- [INSTRUCTIONS TO FOLLOW]:
Can you recast the lines below, from the line containing "Image resolution: width=1071" through the end of the items, as a JSON list of strings with one string per line, skipping blank lines and leaving out the pictures?

- [ENTRIES]:
------------------------------------------------

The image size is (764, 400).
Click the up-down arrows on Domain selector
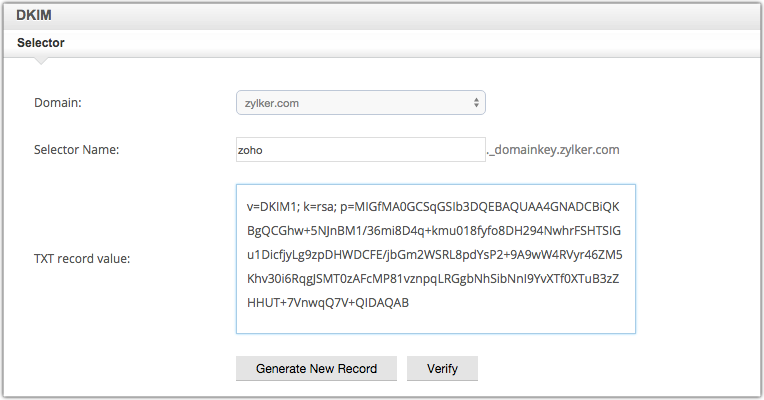pos(476,102)
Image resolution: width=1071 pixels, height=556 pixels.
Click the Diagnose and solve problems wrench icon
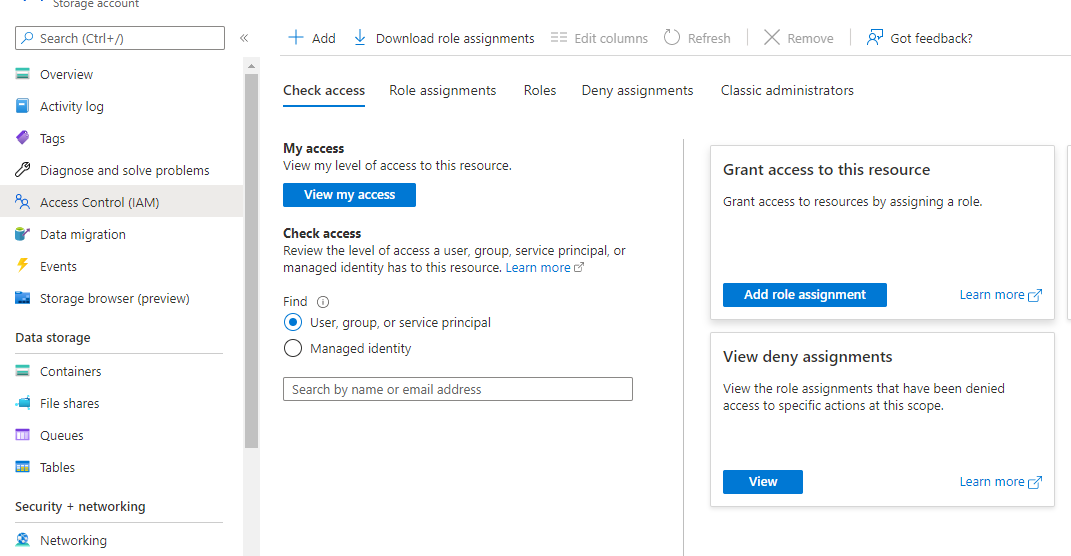(22, 170)
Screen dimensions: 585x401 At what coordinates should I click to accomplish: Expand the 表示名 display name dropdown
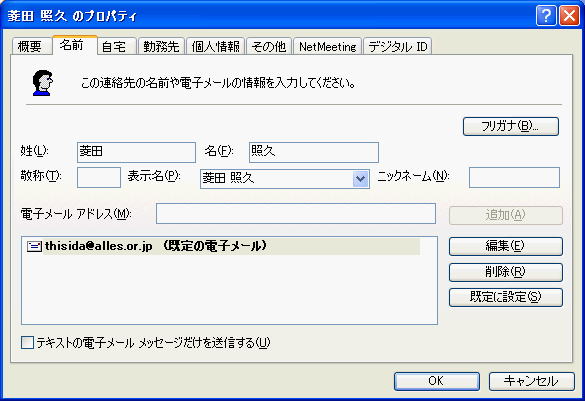360,179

------------------------------------------------

- [REPLY]:
[
  "Image resolution: width=1071 pixels, height=556 pixels.",
  "Click the Diagnose and solve problems wrench icon",
  "(22, 170)",
  "Screen dimensions: 585x401 At what coordinates should I click to accomplish: Expand the 表示名 display name dropdown",
  "360,179"
]